PiS przekonuje, że przekop Mierzei Wiślanej zwiększy bezpieczeństwo Polaków. Płk Czesław Juźwik: Kumulowanie jakichkolwiek statków czy okrętów na zalewie, byłoby proszeniem się o Pearl Harbor. Wystarczy jeden pocisk, by zamknąć drogę ucieczki z tego akwenu. Marynarka Wojenna potrzebuje okrętów i rakiet, a nie dziury w ziemi, jaką jest przekop.
Paweł Wojciechowski: Rząd PiS jak mantrę powtarza argumenty o militarnym znaczeniu kanału żeglugowego przez Mierzeję Wiślaną. Kwestie bezpieczeństwa państwa były zresztą główną przesłanką do rozpoczęcia tej inwestycji w 2017 r. Czy dziś, w kontekście agresji Rosji na Ukrainę, obronny aspekt nowej drogi wodnej nabrał szczególnego znaczenia?

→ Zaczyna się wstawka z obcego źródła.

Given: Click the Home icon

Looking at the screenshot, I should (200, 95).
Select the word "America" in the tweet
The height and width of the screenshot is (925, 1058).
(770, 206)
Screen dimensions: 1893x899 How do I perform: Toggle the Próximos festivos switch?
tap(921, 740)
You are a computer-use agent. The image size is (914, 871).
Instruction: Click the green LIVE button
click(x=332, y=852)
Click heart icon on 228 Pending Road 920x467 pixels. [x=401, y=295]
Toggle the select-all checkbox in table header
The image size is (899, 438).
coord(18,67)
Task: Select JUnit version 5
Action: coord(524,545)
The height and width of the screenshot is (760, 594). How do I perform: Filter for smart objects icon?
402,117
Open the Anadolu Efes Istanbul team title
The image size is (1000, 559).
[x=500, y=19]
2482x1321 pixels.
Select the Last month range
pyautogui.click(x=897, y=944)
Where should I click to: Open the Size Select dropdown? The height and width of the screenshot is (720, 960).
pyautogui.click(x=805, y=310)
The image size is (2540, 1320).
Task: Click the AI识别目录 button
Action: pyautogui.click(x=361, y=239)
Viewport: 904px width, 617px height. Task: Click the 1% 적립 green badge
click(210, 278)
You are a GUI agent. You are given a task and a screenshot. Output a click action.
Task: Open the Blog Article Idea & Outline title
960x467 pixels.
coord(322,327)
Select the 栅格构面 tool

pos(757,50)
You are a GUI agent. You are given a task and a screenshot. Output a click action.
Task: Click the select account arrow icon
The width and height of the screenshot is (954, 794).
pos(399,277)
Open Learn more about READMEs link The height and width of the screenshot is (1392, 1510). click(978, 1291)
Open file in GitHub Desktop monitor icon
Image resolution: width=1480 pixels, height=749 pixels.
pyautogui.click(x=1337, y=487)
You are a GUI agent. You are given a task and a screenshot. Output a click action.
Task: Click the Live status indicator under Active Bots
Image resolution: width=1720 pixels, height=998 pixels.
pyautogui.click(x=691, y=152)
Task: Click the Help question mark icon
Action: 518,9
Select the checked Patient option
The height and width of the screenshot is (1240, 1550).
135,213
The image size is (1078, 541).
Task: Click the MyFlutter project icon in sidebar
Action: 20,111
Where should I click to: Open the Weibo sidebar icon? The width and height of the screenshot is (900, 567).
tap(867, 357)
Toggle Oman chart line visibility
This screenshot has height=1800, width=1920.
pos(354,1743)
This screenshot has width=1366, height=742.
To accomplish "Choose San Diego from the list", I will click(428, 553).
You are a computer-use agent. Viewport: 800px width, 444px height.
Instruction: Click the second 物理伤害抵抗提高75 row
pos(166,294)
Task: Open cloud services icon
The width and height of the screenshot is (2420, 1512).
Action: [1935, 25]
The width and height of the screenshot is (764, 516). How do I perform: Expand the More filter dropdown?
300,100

Płk rez. Czesław Juźwik*: Nie ma żadnego militarnego uzasadnienia dla budowy kanału przez Mierzeję Wiślaną. Kanał nie zwiększa potencjału obronnego Polski. Jest wręcz odwrotnie: stworzyliśmy infrastrukturę, której musimy dodatkowo bronić w dwóch miejscach: samego kanału z systemami śluz i mostów oraz portu w Elblągu. Powiem sarkastycznie: dla obronności Polski większy sens miałoby zasypanie kanału i stworzenie możliwości do działania dla wojsk lądowych.